カバンはいつの間にか、男性の部屋の扉の前に出現していた。突然無から現れたわけではない。気づけばそこにあったのだ。
男性はカバンの存在に気付くと、カバンの前にしゃがみ込み、しばらくカバンを不思議そうに眺めていた。
カバンを触ってみたり、持ち上げてみたり、耳を当ててみたりと、数分間カバンを外から弄り回した後、カバンを自分の目の前に置き、ダイヤルを回し、カバンを開けた。
その瞬間、男性は「消失」した。
一瞬だ。煙のように、という表現は正しくない。
突然、前触れもなく、当たり前のように、最初からいなかったかのように、声を上げることも驚いた表情を見せることもなく、開けた途端に消失した。
残されたカバンは、ゆっくりとひとりでにその口を閉じ、いつの間にかなくなっていた。

カバンを開けた者が消失する瞬間の映像は、いくつか残されている。
そのどれもが監視カメラなどで偶然に撮影されたもので、準備してセッティングしたカメラでカバンと消失現象を撮影できた事例はない。
気づけばそこにあったカバン。

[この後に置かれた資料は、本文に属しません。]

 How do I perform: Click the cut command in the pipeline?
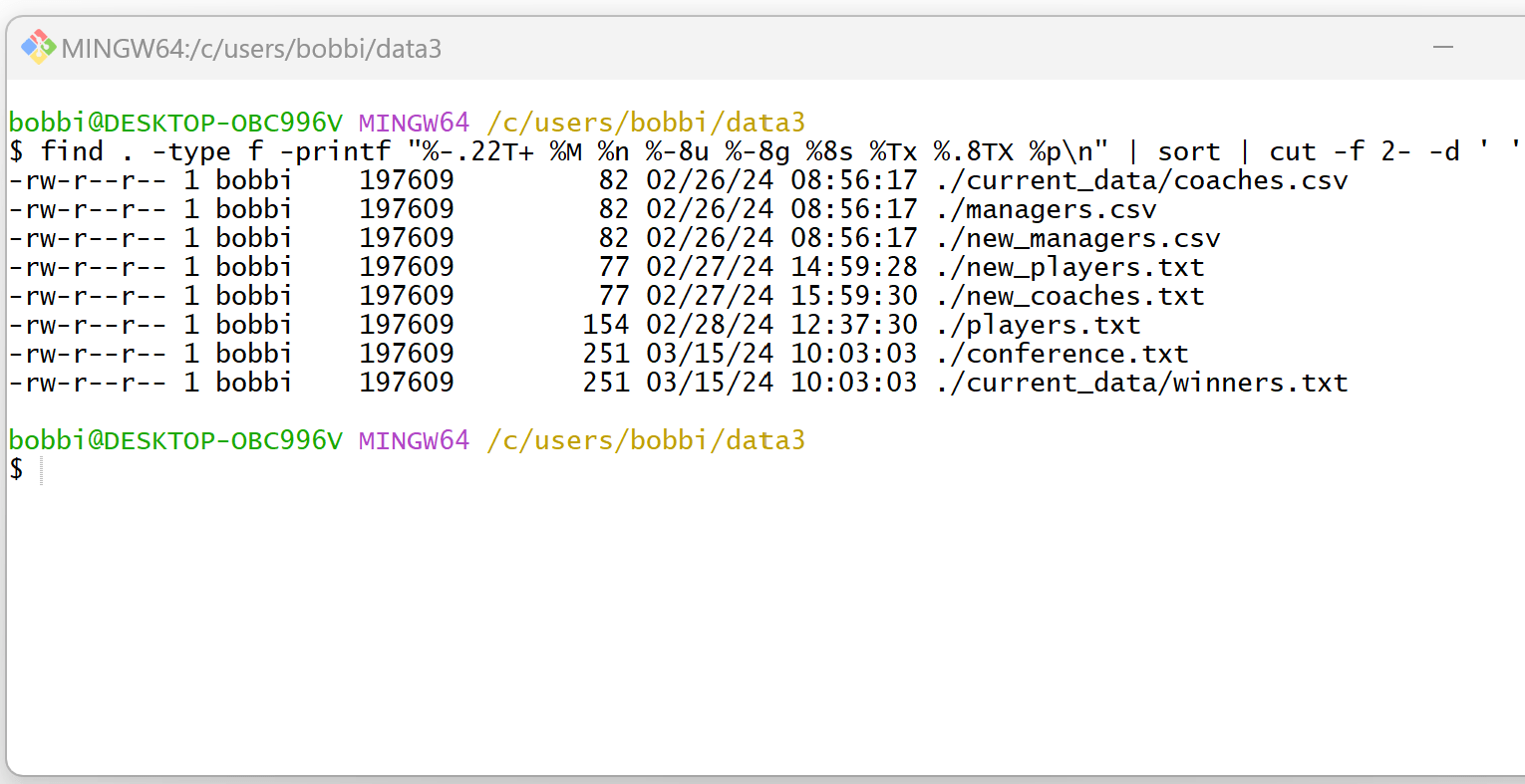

それを開く人間と、途端引き起こされる消失現象。それらは映像によって残されているが、カバンの中身はわからない。残された映像に、カバンの中身が映っているものは一つもないのだ。映像の中の人物は、偶然なのか、いつもカメラにカバンの背を向けて、中身が映らないようにカバンを開ける。そして中身を語ることなく一瞬のうちに消え失せる。
カバンの中身を映した映像も、もしかすると存在していたのかもしれない。
撮影した瞬間に「消失」してしまうだけで。

消失した者の行方はわからない。それどころか、身元もわからない。映像に残された全ての人物に関する情報は、今までただの一度も確認されていない。
先ほど紹介した「消失」した男性が住んでいたと推測されるアパートの部屋も、随分昔から空き部屋で、映像に残された男性が住んでいた記録などどこにもないという。
消失現象は、単に「カバンの中身を確認した人物がその場から消える」というものではない。
その人物の痕跡や記録、かかわる記憶の全てが、この世から消失してしまうのだ。
まるで、最初からこの世界のどこにも存在していなかったかのように。

いつからか、カバンはこの世界に出現し始めた。
その存在が認知され、広まり、都市伝説のような形で語られるようになってもなお、カバンを開け消失する者が後を絶たない。
カバンの存在を知っていて、不気味がっている人間ですら、このカバンを目の前にすると、「中身は何なのか?」という好奇心に勝つことができないのだ。

今日もどこかにカバンは現れる。
校門の前に。噴水の横に。自室の扉の前に。あるいはベッドの下に。
突如として出現するカバンは、誰かが開けるのを待っている。

あなたが開けるのを待っている。